The Risk of Car Bombs to Hotel Security
Over the past 15 years, nearly every mass casualty attack in Africa and Asia has included assaults on hotels.
In 2019, high-profile attacks like those seen in Sri Lanka where three 5-star hotels (the Shangri-La, Cinnamon Grand Hotel, and the Kingsbury) were struck on Easter day, and the January assault on the DusitD2 in Nairobi, have highlighted the threat facing hotels.
Hotels have long been primary targets because they are hubs for westerners, providing attackers with both a concentration of valuable targets as well as a symbolic win. According to many experts like Bob Howell from the risk management firm WorldAware, threats to hotels are likely to increase in the near future as violent groups look to emulate the success of militants like al-Shabaab in Africa.
Given the rising risk to hotels, security managers face a set of challenges and questions.

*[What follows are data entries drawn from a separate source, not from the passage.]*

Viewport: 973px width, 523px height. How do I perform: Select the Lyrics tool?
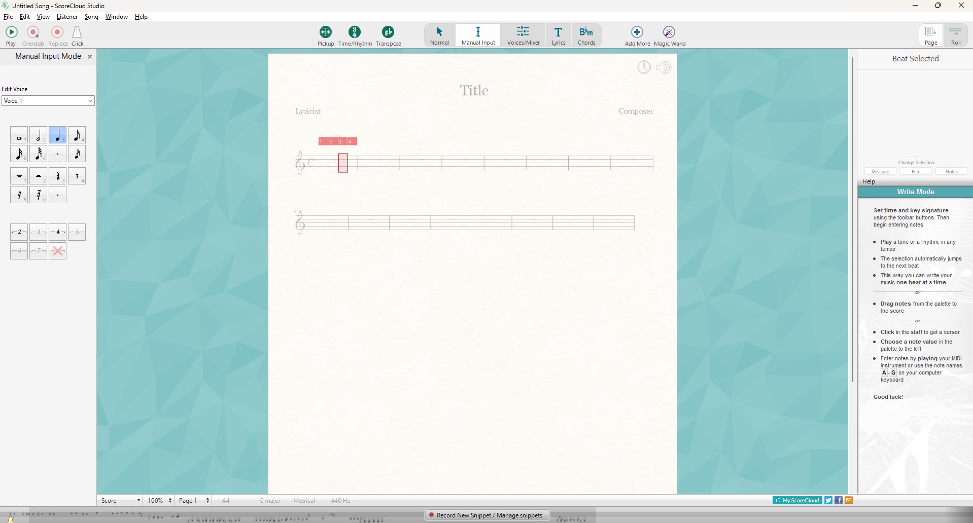[x=558, y=35]
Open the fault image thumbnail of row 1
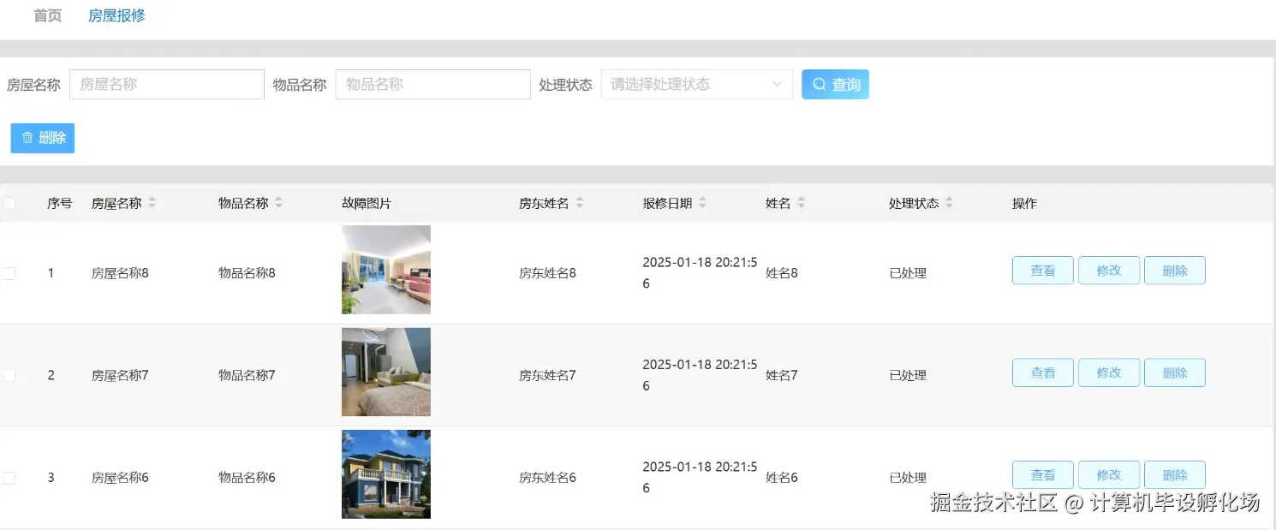 click(385, 270)
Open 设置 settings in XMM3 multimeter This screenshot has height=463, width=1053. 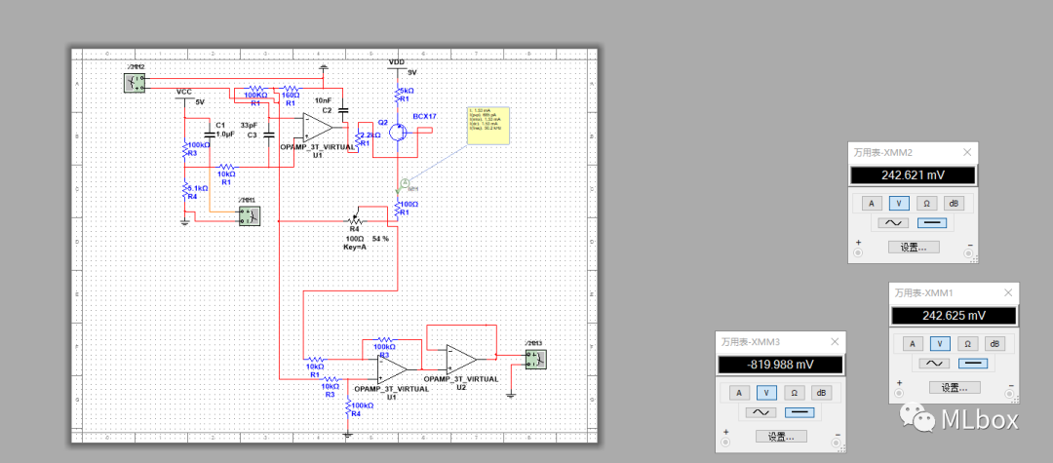click(x=782, y=436)
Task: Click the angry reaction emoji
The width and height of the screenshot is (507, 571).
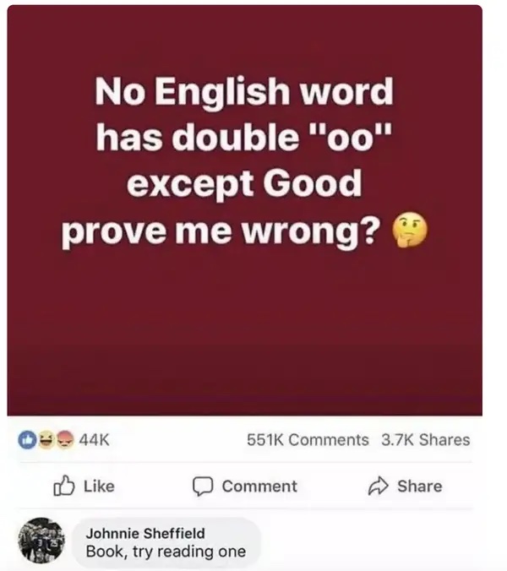Action: click(x=65, y=439)
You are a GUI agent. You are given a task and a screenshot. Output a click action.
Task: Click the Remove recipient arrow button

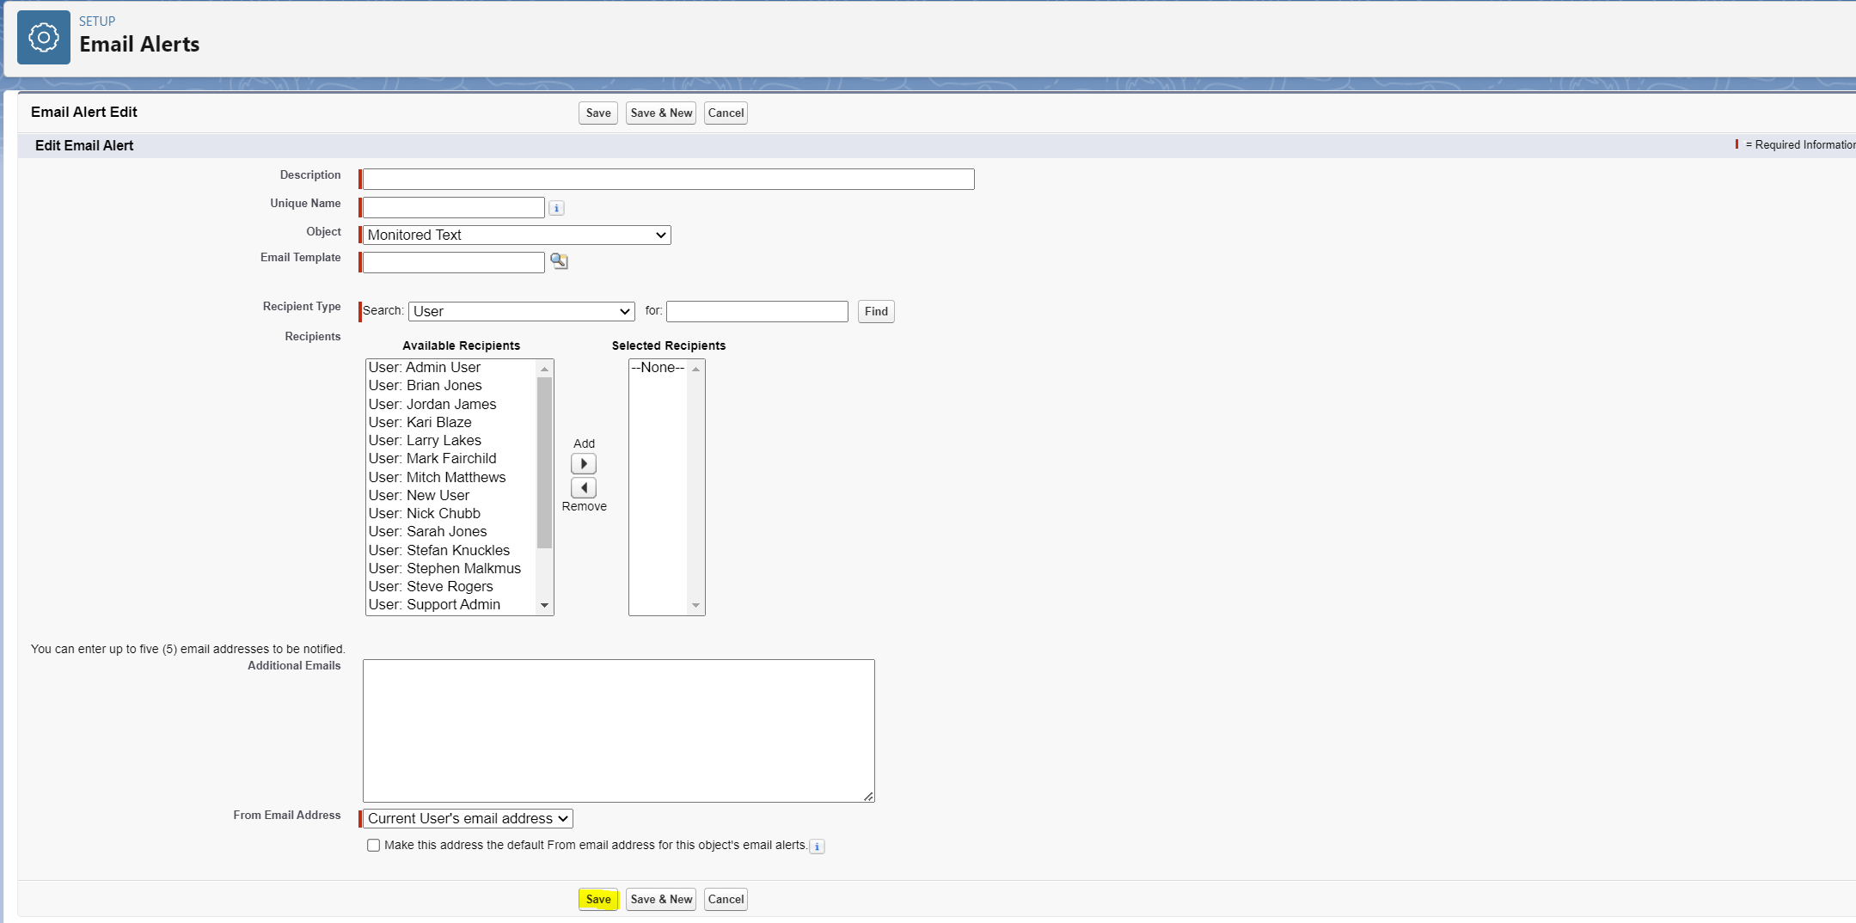[x=584, y=488]
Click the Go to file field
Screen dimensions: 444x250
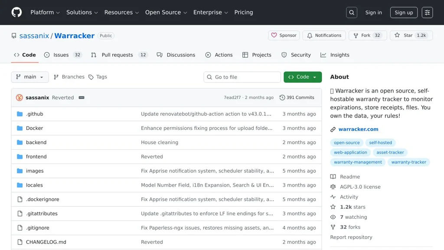point(242,77)
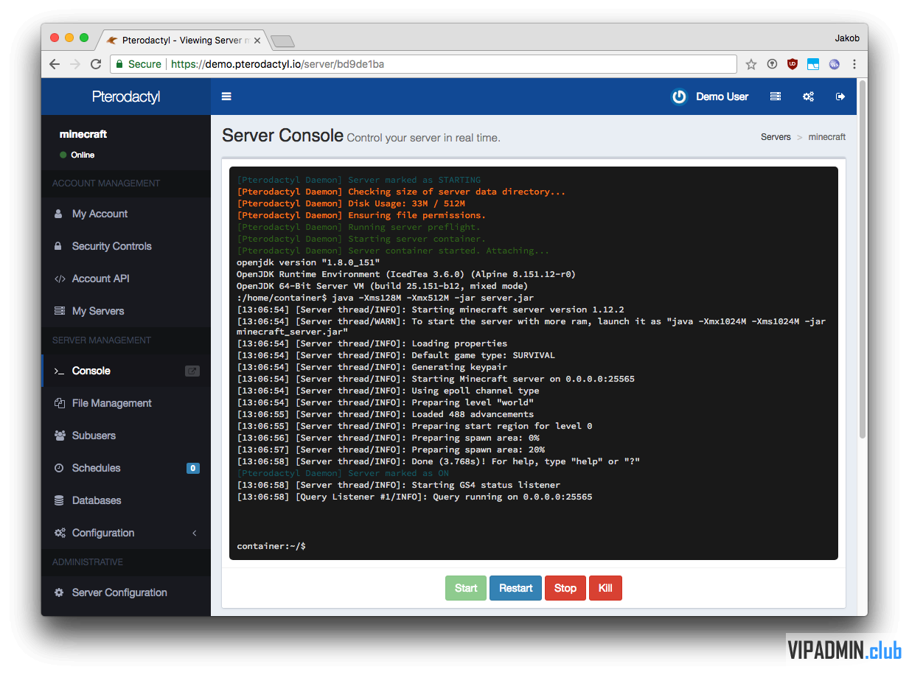Toggle the sidebar hamburger menu icon
This screenshot has width=909, height=675.
tap(226, 97)
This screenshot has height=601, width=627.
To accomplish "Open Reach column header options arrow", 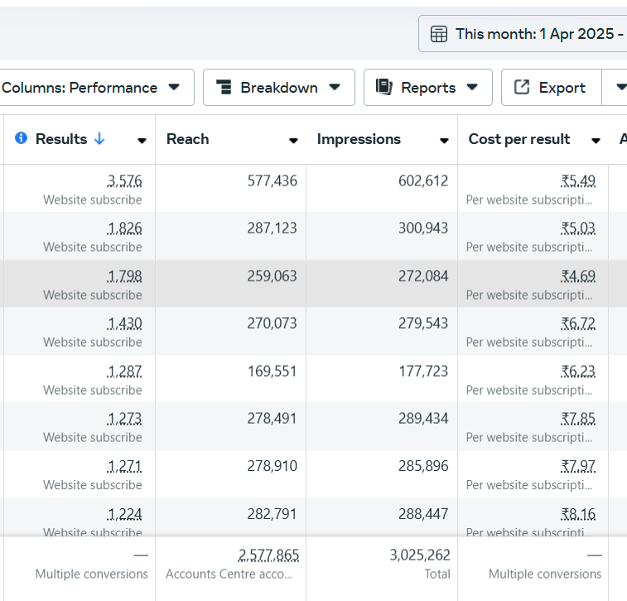I will click(x=293, y=141).
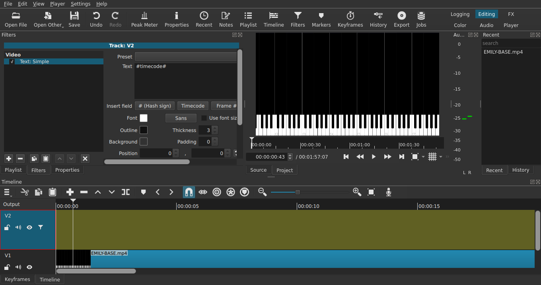The image size is (541, 285).
Task: Click the Timecode insert field button
Action: coord(193,106)
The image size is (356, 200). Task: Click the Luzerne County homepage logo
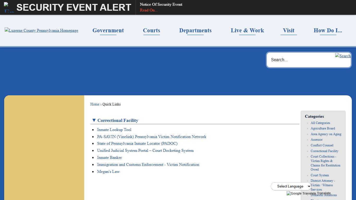click(x=41, y=30)
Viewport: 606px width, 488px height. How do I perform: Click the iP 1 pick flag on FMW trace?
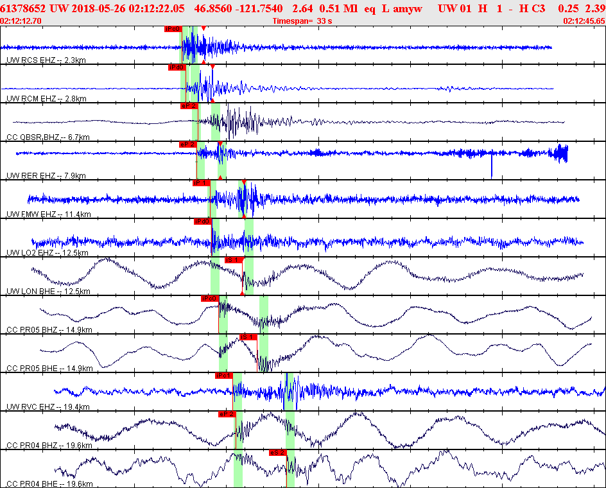click(x=202, y=183)
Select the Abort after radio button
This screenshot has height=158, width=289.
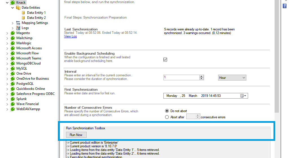pos(167,117)
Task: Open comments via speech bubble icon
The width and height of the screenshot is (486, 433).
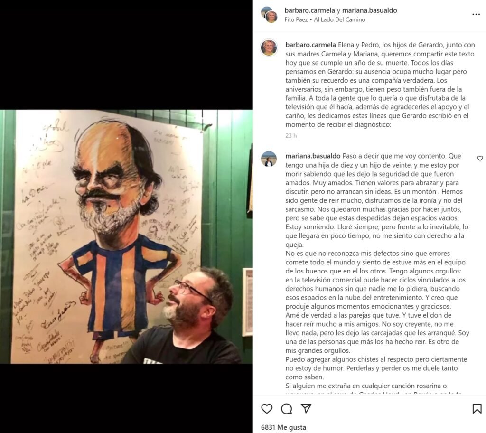Action: pos(286,408)
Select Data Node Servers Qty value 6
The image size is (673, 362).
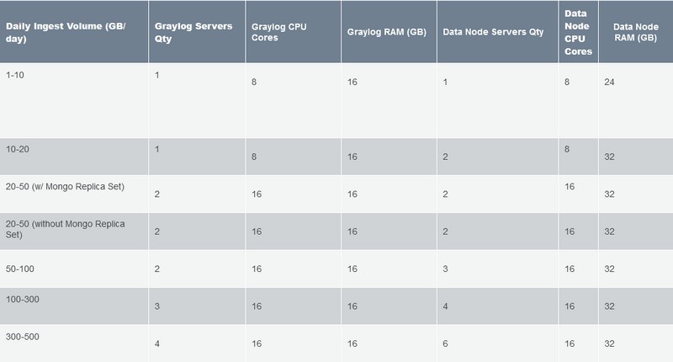pyautogui.click(x=443, y=343)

First is what are the threats that they need to prepare themselves for in terms of violent tactics that militants are likely to employ. Second are the tools and tactics that will help them to mitigate risks without turning themselves into a bunker.
Understanding the Anatomy of an Attack
More often than not, attacks on hotels begin with a boom.
In most modern attacks by insurgents and terrorists against hotels, the first act of the assault is usually preceded by an explosion, carried out either by a suicide bomber or with a car bomb, also commonly referred to as a Vehicle Borne Improvised Explosive Device (VBIED).
This type of tactic has become standard because it gives them the advantage of the element of surprise, punching a hole through the defender’s perimeter from which to continue their breach and assault.
VBIEDs are extremely popular for use in attacks because they are inconspicuous and deadly. Capable of hiding in plain sight until the moment that they are either inspected or explode. A report from the Department of Homeland Security notes that they can carry between 500 to 10,000 lbs of explosive materials and can be used as part of the shrapnel for the attack.
Contrast this with 20lbs that a human can carry, and we understand how much damage one of these vehicle attacks can cause.